Work to complete: Extract each line from the entries below that has the string "resolution" in it.
····················
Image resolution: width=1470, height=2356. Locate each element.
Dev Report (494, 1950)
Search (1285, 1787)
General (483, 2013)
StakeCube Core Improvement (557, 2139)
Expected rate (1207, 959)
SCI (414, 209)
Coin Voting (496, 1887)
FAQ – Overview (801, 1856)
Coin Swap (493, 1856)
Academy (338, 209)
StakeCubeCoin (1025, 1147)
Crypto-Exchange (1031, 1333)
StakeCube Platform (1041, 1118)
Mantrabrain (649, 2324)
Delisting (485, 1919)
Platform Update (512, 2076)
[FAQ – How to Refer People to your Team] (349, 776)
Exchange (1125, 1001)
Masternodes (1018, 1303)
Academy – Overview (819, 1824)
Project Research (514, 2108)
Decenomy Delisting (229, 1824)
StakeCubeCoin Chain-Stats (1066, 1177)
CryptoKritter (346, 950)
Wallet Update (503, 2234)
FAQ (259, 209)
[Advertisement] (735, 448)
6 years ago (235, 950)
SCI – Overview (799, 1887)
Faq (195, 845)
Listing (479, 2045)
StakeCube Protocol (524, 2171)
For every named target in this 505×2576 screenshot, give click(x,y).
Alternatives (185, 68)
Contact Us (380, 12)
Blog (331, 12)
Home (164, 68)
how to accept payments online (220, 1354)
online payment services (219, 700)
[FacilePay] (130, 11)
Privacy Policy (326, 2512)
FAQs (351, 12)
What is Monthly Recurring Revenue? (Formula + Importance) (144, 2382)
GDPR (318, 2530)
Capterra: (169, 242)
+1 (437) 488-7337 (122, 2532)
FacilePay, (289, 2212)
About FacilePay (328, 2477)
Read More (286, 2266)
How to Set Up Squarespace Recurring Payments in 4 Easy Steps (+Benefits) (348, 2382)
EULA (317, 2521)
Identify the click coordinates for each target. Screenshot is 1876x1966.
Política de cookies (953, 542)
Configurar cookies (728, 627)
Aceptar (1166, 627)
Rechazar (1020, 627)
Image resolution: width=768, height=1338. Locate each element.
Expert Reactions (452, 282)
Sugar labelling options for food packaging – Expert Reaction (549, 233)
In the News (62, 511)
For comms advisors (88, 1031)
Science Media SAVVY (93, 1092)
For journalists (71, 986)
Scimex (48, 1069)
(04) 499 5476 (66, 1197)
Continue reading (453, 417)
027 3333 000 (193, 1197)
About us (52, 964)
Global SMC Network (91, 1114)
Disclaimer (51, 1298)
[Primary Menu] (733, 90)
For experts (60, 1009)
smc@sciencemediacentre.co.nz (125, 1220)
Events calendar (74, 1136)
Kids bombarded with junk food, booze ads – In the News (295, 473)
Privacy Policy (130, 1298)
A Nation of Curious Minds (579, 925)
····················
The completed task:
Image resolution: width=1470, height=2356. Locate each element.
Image resolution: width=768, height=1338. Locate each element.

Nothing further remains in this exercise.